# Season Opening 2014



## Meadow_Cologne (28. Februar 2014)

Wer in absehbarer Zeit den Kauf eines Radon Bike in Erwägung zieht, vielleicht ist ja was dabei?

Angeblich gelten die auf der Internetseite präsentierten Angebote nur am 15.3. im Megastore in Bonn.

Wer mag kann ja mal reinschauen:
http://www.radon-bikes.de/xist4c/web/-28-02-14--Season-Opening-am-15-03--im-Megastore-_id_26521_.htm


----------



## Bierschinken88 (10. März 2014)

Wirds zum "Season Opening" auch Rabatte auf Zubehör geben?
Z.b. so eine 20%-Aktion wie beim Oktoberfest?

Grüße,
Swen


----------



## MTB-News.de




----------



## Radon-Bikes (11. März 2014)

@ Bierschinken88:
es wird auch Rabattierungen auf Zubehör und Bekleidung geben, es gibt also jede Menge Schnäppchen zu ergattern.


----------



## ChrisStahl (13. März 2014)




----------



## ChrisStahl (13. März 2014)

Zur Info an alle User hier, die uns am 15.3 besuchen wollen. Wir gewähren außerdem 10% auf alle lieferbaren Bikes aller Marken (bis auf Slide Carbon)
20% auf alle Teile (außer Go Pro, Campagnolo und Shimano), 20% auf Bikewear, Streetwear, Outdoor, Fashion (Alle Label), Schuhe, Helme, Brillen, Nahrung, Komponenten, Laufräder.
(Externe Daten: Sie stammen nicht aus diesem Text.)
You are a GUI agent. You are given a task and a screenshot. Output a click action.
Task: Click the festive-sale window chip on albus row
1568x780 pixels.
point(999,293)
Die Prozente gelten auf die UvPs der Hersteller und nur am Samstag einmalig bis 18.00 im Megastore.
Bitte parkt oben auf den Parkplätzen der Telekom. 500 Meter. Bedenkt, dass aufgrund der hohen Besucherzahl nur eingeschränkte Beratung und Probefahrt möglich sein wird. Geduld mitbringen und entspannt sein. Wir haben tolles Programm.


----------



## Nils82 (15. März 2014)

Ich finde es sehr schwach, das man über 100 km durch die gegen fährt und dann nur ein defektes swoop210 zur Verfügung steht. Wenn man dann alternativ beim testcenter in winterberg schaut, gibt's da auch keins. Sorry aber das geht garnicht.


----------



## ChrisStahl (15. März 2014)

Nils82 schrieb:


> Ich finde es sehr schwach, das man über 100 km durch die gegen fährt und dann nur ein defektes swoop210 zur Verfügung steht. Wenn man dann alternativ beim testcenter in winterberg schaut, gibt's da auch keins. Sorry aber das geht garnicht.
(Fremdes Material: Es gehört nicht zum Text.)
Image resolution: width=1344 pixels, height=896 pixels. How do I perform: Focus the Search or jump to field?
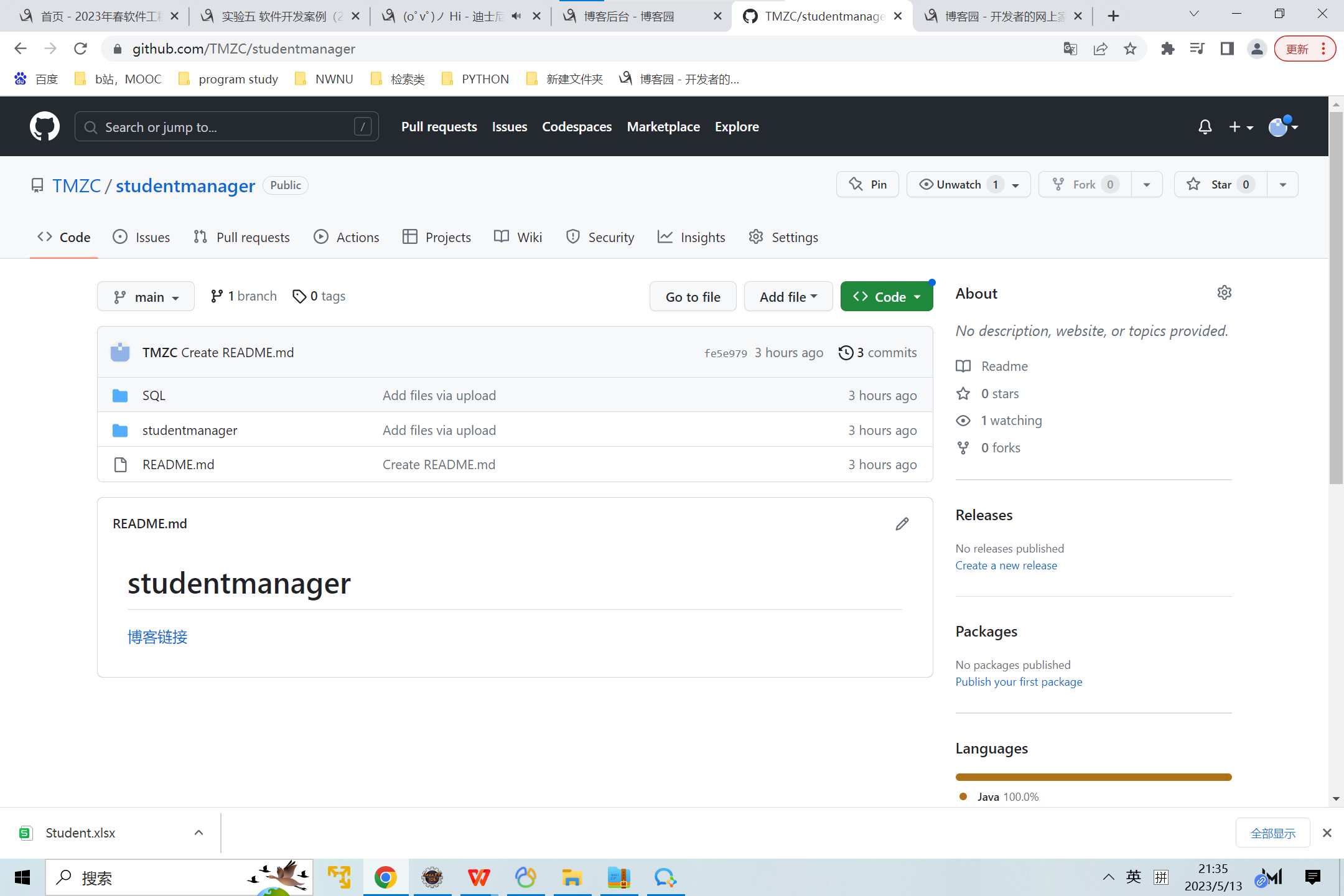(x=226, y=127)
http://www.bike-discount.de/de/kaufen/radon-swoop-210-9.0-20249 KW13! in 14 Tagen - steht eindeutig da. Dann stehen die auch in Winterberg. Geduld, Geduld.


----------



## mtintel (15. März 2014)

ChrisStahl schrieb:


> http://www.bike-discount.de/de/kaufen/radon-swoop-210-9.0-20249 KW13! in 14 Tagen - steht eindeutig da.


Bei mir steht da "Die angebene Seite konnte nicht gefunden werden" und wenn man sucht, landet man auf http://www.bike-discount.de/de/praesenz/search/q-swoop-210 und sieht dort 2 Modelle, klickt man auf diese, kommt wieder die Fehlermeldung.

EDIT: Geht bei mir jetzt auch wieder


----------



## ChrisStahl (15. März 2014)

mtintel schrieb:


> Bei mir steht da "Die angebene Seite konnte nicht gefunden werden" und wenn man sucht, landet man auf http://www.bike-discount.de/de/praesenz/search/q-swoop-210 und sieht dort 2 Modelle, klickt man auf diese, kommt wieder die Fehlermeldung.



Geht ohne Probleme


----------



## Nils82 (15. März 2014)

ChrisStahl schrieb:


> http://www.bike-discount.de/de/kaufen/radon-swoop-210-9.0-20249 KW13! in 14 Tagen - steht eindeutig da. Dann stehen die auch in Winterberg. Geduld, Geduld.



Verkauf und Ausstellung sind ja schon 2 Paar Schuhe und das posting bei Facebook ließ auch auf was anderes schließen.


----------



## ChrisStahl (15. März 2014)

Nils82 schrieb:


> Verkauf und Ausstellung sind ja schon 2 Paar Schuhe und das posting bei Facebook ließ auch auf was anderes schließen.



Wahnsinn......da kann man nur den Kopf schütteln.


----------



## MTB-News.de




----------



## katzebulli (15. März 2014)

Korrekte Veranstaltung,Essen,Trinken,Mitarbeiter,Angebote, alles Top.


----------